Becoming a Bioentrepreneur
Bioentrepreneurship may come about in any number of ways, but generally it involves identifying a product for an unmet need and considering whether it will benefit all the major stakeholders: patients, physicians, site of care, and payors, explained Thomas V. Ressemann, another bioentrepreneur, who is President and Chief Executive Officer of Entellus Medical, the company he co-founded with an otolaryngologist. Entellus’ first product is the FinESS Sinus Treatment System, an innovative, less invasive treatment for chronic sinusitis and acute sinusitis.

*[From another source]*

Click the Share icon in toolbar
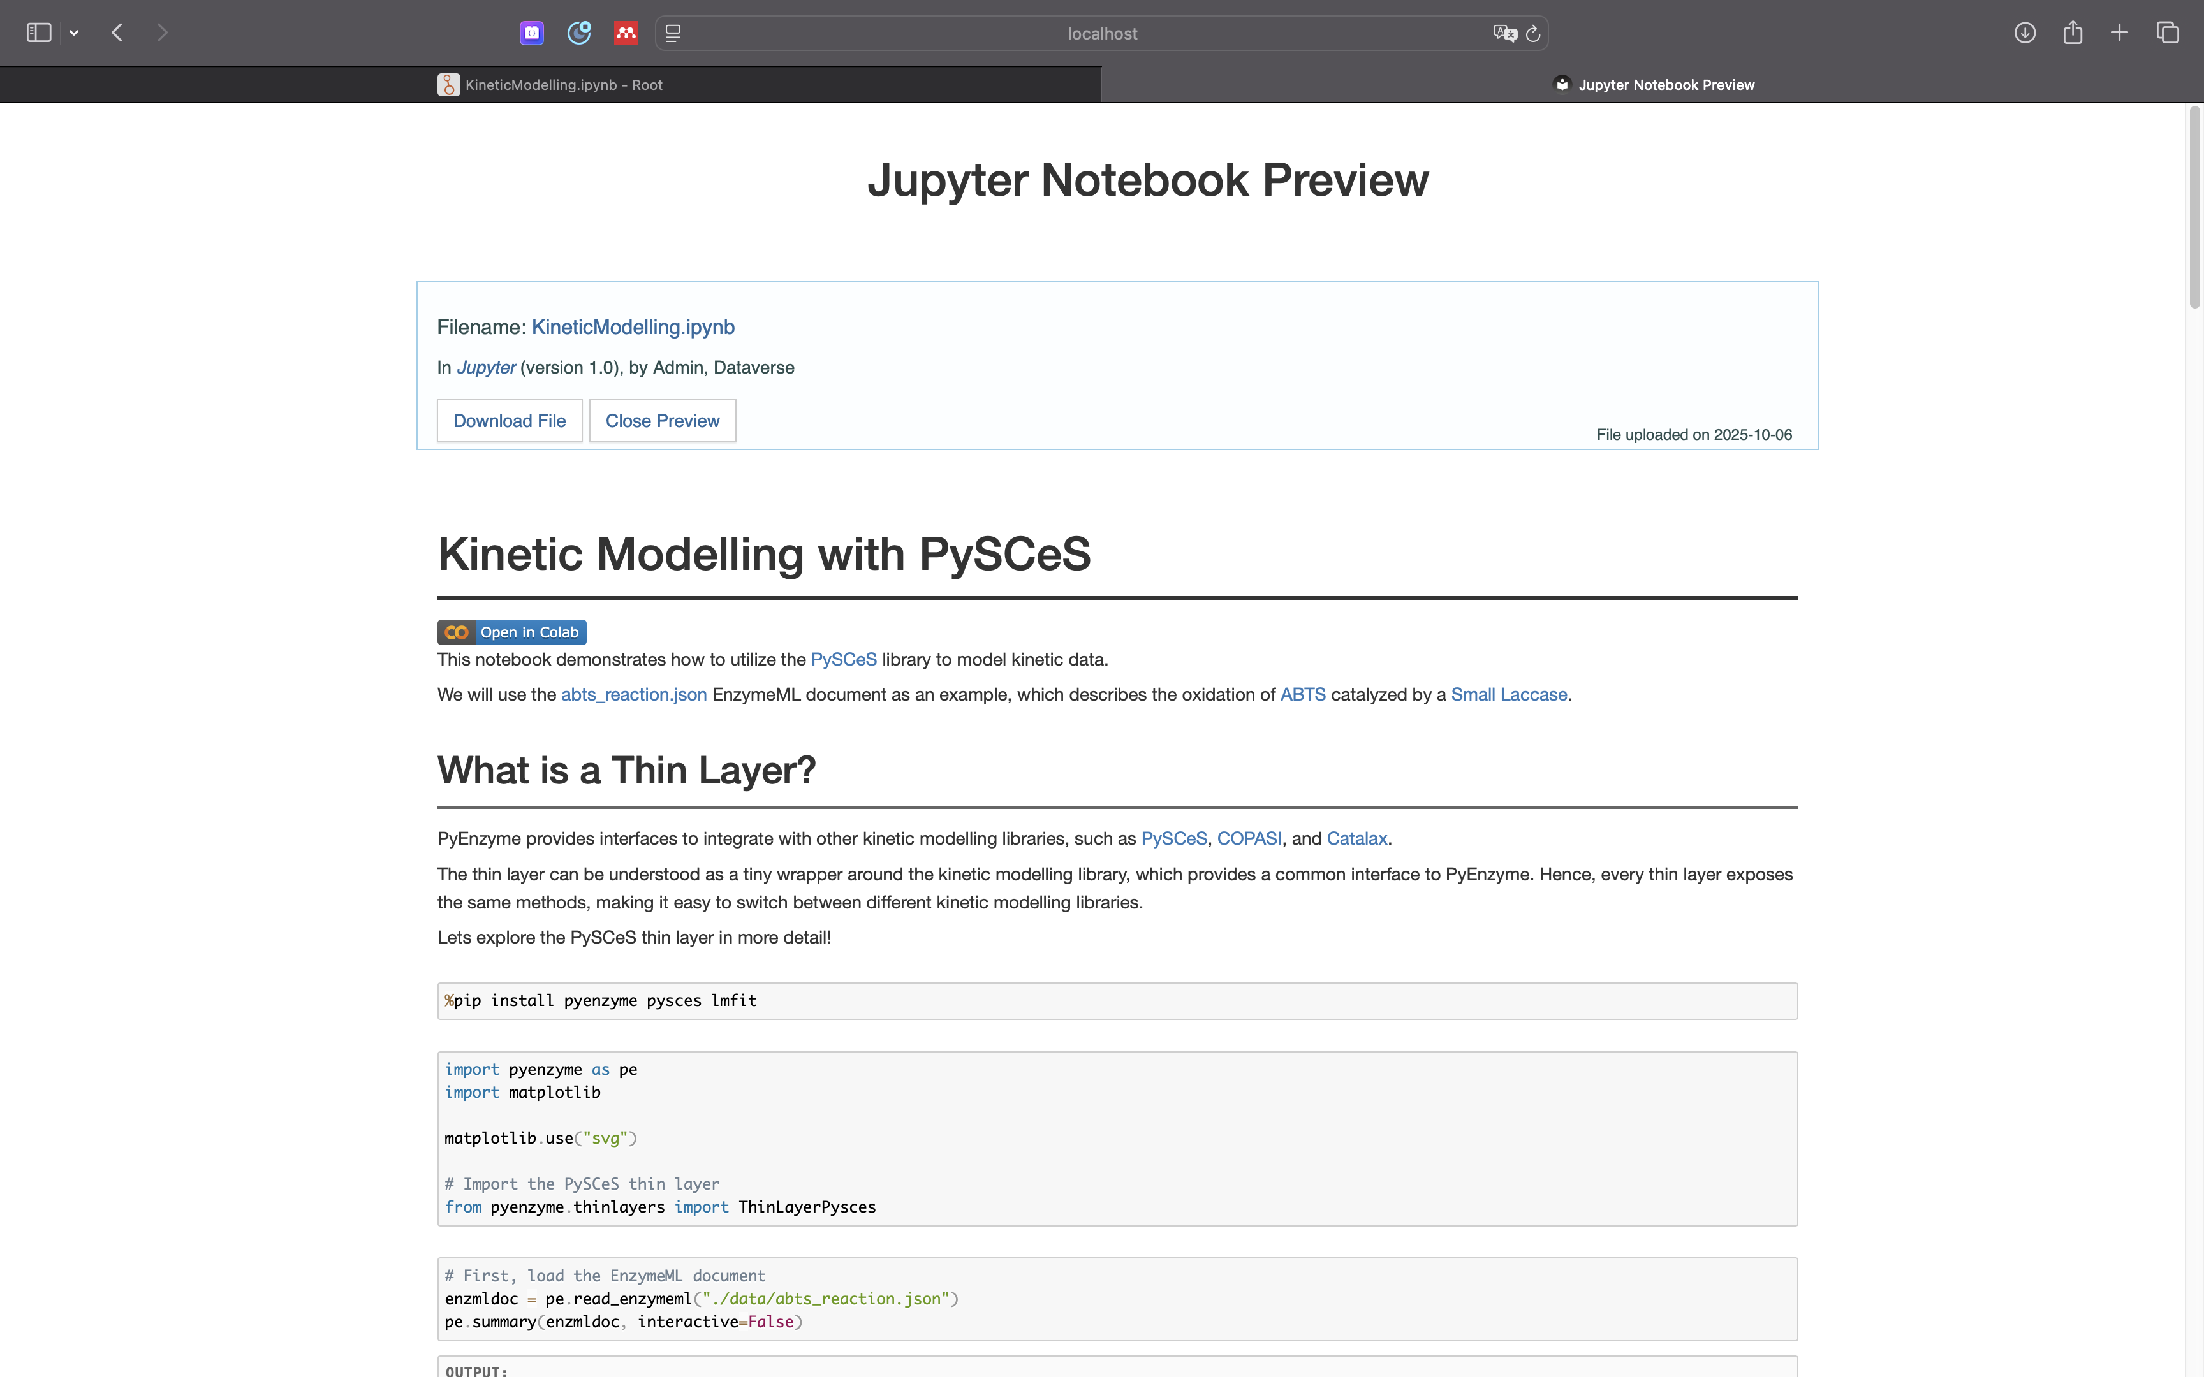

Mr. Ressemann gave a broad overview of how to go about bringing a product or service to the marketplace. Once an appropriate product or service is identified, a functional organization or business model is created and decisions are made about the associated people, resources, and time needed to bring the business model to the stakeholders, he continued. Intellectual property should be established. Once capital has been raised through appropriate sources and resources are in place, the product or service is developed, tested, and approved by regulatory bodies for marketing.
Identifying a clear regulatory path, clinical study path, and reimbursement path is critical, Mr. Ressemann said. It is also important to research whether the product can be delivered through existing distribution channels, he added.
Key Ingredients for Success
Experts interviewed for this article agreed that the first requirement is an idea for a product that meets the needs of the major stakeholders and is differentiated from other products on the marketplace. An equally important ingredient is involving the right people-including a good corporate attorney-in the fledgling organization. The idea must solve a real problem, and you must be persistent through all the roadblocks you will encounter, Dr. Gonzales said.